The concentration of 5-HT and NA was measured using an HPLC-electrochemical detector system (ECD-700, Eicom, Kyoto, Japan) (Ito et al. 2018; Yoshitake et al. 2014). The HPLC system consisted of a pulsed-free low flow rate pump, a degasser, a column oven, and an anodic detector equipped with a graphite electrode subjected to + 0.45 V relative to a silver/silver chloride reference electrode. The samples were injected using an autosampler (AS-4150, Jasco Corp., Tokyo, Japan), with an injection volume of 15 μL. Chromatograms were recorded and processed using data processing software (Clarity, DataApex, Prague, Czech Republic). The separation of 5-HT and NA was performed using a cation-exchange column (CAX, 200 × 2.0 I.D. mm CAX column, Eicom), and the mobile phase consisted of a mixture of 0.1-M phosphate buffer (pH 6.0) and methanol (7:3, v/v) with the addition of 30-mM potassium chloride and 50-mg/L EDTA-2Na. The detection limit (S/N ratio = 3) of 5-HT and NA was 0.5 fmol per 10 μL of sample.

Statistical Analysis

The raw data for pain threshold was entered into a Microsoft Excel data file. All data were verified prior to analysis, and the mean ± standard deviation (SD) along with the 95% confidence interval (CI) were calculated for each measurement of the pain threshold.
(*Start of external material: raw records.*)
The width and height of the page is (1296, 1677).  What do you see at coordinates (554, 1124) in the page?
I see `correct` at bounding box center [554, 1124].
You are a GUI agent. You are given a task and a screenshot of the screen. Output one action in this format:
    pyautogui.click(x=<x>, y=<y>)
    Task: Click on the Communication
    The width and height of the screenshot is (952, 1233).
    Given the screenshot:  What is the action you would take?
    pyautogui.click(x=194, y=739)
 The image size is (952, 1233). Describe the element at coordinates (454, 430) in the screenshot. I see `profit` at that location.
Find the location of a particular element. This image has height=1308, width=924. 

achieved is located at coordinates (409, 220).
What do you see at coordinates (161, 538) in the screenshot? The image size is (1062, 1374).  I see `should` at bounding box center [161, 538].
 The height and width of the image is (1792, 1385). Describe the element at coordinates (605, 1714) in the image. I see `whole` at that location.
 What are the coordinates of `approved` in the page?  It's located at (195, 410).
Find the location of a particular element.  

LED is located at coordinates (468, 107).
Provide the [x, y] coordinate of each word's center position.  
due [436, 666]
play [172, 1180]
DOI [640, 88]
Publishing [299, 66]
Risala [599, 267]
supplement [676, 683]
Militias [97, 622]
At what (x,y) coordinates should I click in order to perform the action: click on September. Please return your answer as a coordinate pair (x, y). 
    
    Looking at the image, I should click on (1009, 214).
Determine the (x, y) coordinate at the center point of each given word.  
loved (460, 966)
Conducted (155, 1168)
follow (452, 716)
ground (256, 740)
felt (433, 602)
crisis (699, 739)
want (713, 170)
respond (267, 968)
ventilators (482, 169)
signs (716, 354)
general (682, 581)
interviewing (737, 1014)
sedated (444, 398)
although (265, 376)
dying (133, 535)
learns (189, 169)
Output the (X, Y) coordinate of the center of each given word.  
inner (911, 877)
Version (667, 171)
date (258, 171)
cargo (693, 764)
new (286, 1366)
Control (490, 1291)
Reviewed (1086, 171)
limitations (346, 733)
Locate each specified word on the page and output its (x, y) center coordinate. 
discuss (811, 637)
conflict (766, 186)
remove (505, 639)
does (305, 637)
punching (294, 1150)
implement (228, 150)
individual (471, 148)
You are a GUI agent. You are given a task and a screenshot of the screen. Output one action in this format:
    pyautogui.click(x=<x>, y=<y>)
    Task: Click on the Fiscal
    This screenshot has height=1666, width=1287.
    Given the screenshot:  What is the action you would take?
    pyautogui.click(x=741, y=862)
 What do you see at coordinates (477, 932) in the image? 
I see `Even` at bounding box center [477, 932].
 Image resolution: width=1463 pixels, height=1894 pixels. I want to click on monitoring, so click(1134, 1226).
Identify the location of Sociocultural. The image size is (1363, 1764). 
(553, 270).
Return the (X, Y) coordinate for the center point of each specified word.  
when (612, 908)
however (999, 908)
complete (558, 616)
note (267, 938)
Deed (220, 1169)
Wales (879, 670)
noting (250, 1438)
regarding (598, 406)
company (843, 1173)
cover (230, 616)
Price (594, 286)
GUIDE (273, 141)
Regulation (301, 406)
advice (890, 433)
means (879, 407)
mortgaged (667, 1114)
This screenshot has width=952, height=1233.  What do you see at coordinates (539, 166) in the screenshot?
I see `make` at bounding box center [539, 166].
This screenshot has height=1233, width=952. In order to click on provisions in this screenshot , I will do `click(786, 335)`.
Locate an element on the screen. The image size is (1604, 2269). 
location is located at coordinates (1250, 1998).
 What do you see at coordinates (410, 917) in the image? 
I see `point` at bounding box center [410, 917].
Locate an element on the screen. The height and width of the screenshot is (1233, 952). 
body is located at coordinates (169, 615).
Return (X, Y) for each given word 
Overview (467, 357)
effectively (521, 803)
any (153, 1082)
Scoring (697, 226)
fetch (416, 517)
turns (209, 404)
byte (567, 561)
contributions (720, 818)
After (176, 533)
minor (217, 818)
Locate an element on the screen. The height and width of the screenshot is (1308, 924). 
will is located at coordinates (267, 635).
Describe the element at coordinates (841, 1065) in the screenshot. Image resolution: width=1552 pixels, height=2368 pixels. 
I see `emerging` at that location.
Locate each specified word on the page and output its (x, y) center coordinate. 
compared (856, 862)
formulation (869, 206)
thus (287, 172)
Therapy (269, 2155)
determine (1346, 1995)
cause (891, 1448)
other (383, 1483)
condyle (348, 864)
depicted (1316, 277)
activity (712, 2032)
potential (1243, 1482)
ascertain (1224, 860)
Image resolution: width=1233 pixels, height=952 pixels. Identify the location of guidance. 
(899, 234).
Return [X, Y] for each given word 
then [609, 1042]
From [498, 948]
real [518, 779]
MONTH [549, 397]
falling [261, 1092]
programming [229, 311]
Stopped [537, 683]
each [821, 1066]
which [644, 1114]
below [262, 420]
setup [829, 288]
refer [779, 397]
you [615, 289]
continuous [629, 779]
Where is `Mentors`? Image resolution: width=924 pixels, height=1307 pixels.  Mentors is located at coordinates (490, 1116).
Normality and variance homogeneity was performed ANOVA as well as additional tests, including the Brown–Forsythe test and Bartlett’s test. The comparison of pain thresholds before and after sciatic nerve ligation was performed using t tests. The comparison of pain thresholds between different time points and the assessment of group differences for each day were conducted using two-way ANOVA. In the microdialysis test, the comparison of 5-HT and NA at each time within each group was also analyzed using two-way ANOVA. Statistical significance was considered when P < 0.05.

The individual data point and analyzed data for each experiment have been documented in each Supplemental Information.